Tasks:
a - The guide on virtual memory latency says minor faults still carry a cost. In one to three sentences, explain why, using the reason the guide gives.
b - Summarize the virtual memory latency guide in two sentences.
c - Take the guide on virtual memory latency further, starting right after its last sentence.

Selected extract:
Virtual memory is invisible until it isn’t. For most applications, page faults and TLB misses are a background tax paid during warm-up. For latency-sensitive systems —high-frequency trading, real-time audio, control systems —they appear as unpredictable spikes that violate tail-latency requirements. This guide covers each source and how to eliminate it.


The Short List

  • Minimize page faults by pre-faulting, locking memory, and disabling swap.
  • Reduce TLB misses by tightening working-set size and using huge pages.
  • Avoid TLB shootdowns by not modifying page tables after startup.
  • Avoid writable file-backed mappings that trigger page cache writeback stalls.
  • Disable Transparent Huge Pages (THP) —the background compaction daemon introduces latency spikes.
  • Disable KSM —kernel same-page merging locks page tables.
  • Disable automatic NUMA balancing —page migration triggers TLB shootdowns.

Page Faults

The kernel defers physical memory allocation until a page is accessed (demand paging). Two categories matter for latency:

Major faults: the required page is not in RAM and must be read from disk. Cost is comparable to a read syscall —hundreds of microseconds to milliseconds.

Minor faults: the page is in RAM (or the page cache) but the page table entry has not been established yet. The kernel updates the PTE and returns. This still requires entering the kernel and may contend on page table locks in multithreaded programs.

Anonymous memory (from malloc, mmap(MAP_ANONYMOUS)) incurs a minor fault on first write: the kernel allocates a zero-filled page and wires it up.

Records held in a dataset
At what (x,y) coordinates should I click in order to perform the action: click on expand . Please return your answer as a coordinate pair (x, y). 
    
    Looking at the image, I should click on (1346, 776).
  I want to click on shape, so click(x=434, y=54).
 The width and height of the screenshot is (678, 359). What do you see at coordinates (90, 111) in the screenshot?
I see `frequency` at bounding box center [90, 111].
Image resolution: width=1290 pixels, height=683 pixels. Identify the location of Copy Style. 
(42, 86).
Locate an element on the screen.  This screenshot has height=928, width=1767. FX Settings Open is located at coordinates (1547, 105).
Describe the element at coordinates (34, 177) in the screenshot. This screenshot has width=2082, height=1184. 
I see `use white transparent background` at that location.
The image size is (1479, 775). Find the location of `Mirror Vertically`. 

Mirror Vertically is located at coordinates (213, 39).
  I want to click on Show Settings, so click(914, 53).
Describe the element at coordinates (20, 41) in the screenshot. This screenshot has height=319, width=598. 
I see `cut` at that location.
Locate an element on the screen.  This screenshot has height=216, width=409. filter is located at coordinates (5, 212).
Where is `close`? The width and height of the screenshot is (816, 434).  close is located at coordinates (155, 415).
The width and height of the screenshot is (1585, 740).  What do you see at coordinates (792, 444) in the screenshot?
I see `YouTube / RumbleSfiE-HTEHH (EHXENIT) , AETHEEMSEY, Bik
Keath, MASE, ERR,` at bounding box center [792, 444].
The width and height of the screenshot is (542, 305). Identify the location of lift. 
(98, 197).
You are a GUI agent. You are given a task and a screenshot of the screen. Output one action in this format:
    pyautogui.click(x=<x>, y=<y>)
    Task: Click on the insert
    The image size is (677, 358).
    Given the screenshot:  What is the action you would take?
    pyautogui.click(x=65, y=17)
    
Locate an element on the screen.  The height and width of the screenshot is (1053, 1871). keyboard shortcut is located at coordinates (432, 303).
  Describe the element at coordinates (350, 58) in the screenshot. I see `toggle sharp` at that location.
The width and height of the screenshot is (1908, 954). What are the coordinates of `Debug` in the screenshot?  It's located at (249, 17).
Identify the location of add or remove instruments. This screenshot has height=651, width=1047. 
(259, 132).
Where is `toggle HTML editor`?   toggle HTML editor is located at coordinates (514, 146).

Answers to the tasks:
a - A minor fault happens even when the page is already in RAM or the page cache. The kernel must still be entered to establish the page table entry. In multithreaded programs, that step may also contend on page table locks.

b - For most applications, page faults and TLB misses are a background tax paid during warm-up, but in latency-sensitive systems such as high-frequency trading, real-time audio, and control systems they cause unpredictable spikes that violate tail-latency requirements. The guide recommends remedies such as pre-faulting and locking memory, disabling swap, using huge pages, and disabling THP, KSM, and automatic NUMA balancing, and it separates major faults, which read the page from disk, from minor faults, which only set up a page table entry for a page already in RAM.

c -
Eliminating Page Faults

Pre-fault all memory before the hot path:

// After mmap or malloc, touch every page to establish mappings
char* mem = (char*)mmap(nullptr, size, PROT_READ | PROT_WRITE,
                        MAP_PRIVATE | MAP_ANONYMOUS | MAP_POPULATE, -1, 0);
// MAP_POPULATE triggers eager mapping during mmap itself

Or use mlock() to both lock pages in RAM and trigger pre-faulting:

mlock(ptr, size);  // prevents swap-out and pre-faults

Disable swap system-wide to prevent any anonymous page from being evicted:

swapoff -a

Disable automatic NUMA balancing, which migrates pages and causes extra faults:

echo 0 > /proc/sys/kernel/numa_balancing

Monitoring

perf stat -e faults,minor-faults,major-faults ./program

TLB Misses

The TLB caches virtual-to-physical address translations. It has limited capacity —typically 64 L1 entries (4 KiB pages) and 1536 L2 entries (mixed sizes). A miss requires a hardware page table walk, costing tens of nanoseconds.

Reducing TLB Pressure

Shrink the working set. Every hot structure that fits in fewer pages leaves more TLB capacity for other data. Prefer dense, compact layouts over pointer-chasing.

Use huge pages. A single 2 MiB TLB entry covers the same address space as 512 standard 4 KiB entries. For large arrays and buffers, this dramatically reduces miss rate.

void* p = mmap(nullptr, size, PROT_READ | PROT_WRITE,
               MAP_PRIVATE | MAP_ANONYMOUS | MAP_HUGETLB, -1, 0);

Monitoring

perf stat -e dTLB-loads,dTLB-load-misses ./program

If dTLB-load-misses / dTLB-loads exceeds 5%, huge pages will help.


TLB Shootdowns

CPUs do not keep TLBs coherent with each other. When the kernel modifies a page table (permission change, unmapping), it must send an inter-processor interrupt (IPI) to every other core to invalidate their stale TLB entries. This is a TLB shootdown.

The receiving core must interrupt whatever it was doing, enter the kernel, flush the relevant TLB entries, and return. For real-time workloads this is an unbounded interrupt.

What Triggers Shootdowns

  • munmap, mprotect (explicit)
  • free() in glibc, which may call madvise(MADV_FREE) or munmap internally
  • Transparent Huge Pages (background compaction by khugepaged)
  • Kernel Same-page Merging (KSM)
  • Automatic NUMA balancing (page migration)
  • Memory compaction (kcompactd)

Eliminating Shootdowns

Map all needed memory at startup and never unmap it. This requires either a custom allocator that does not return memory to the OS, or a long-lived memory pool.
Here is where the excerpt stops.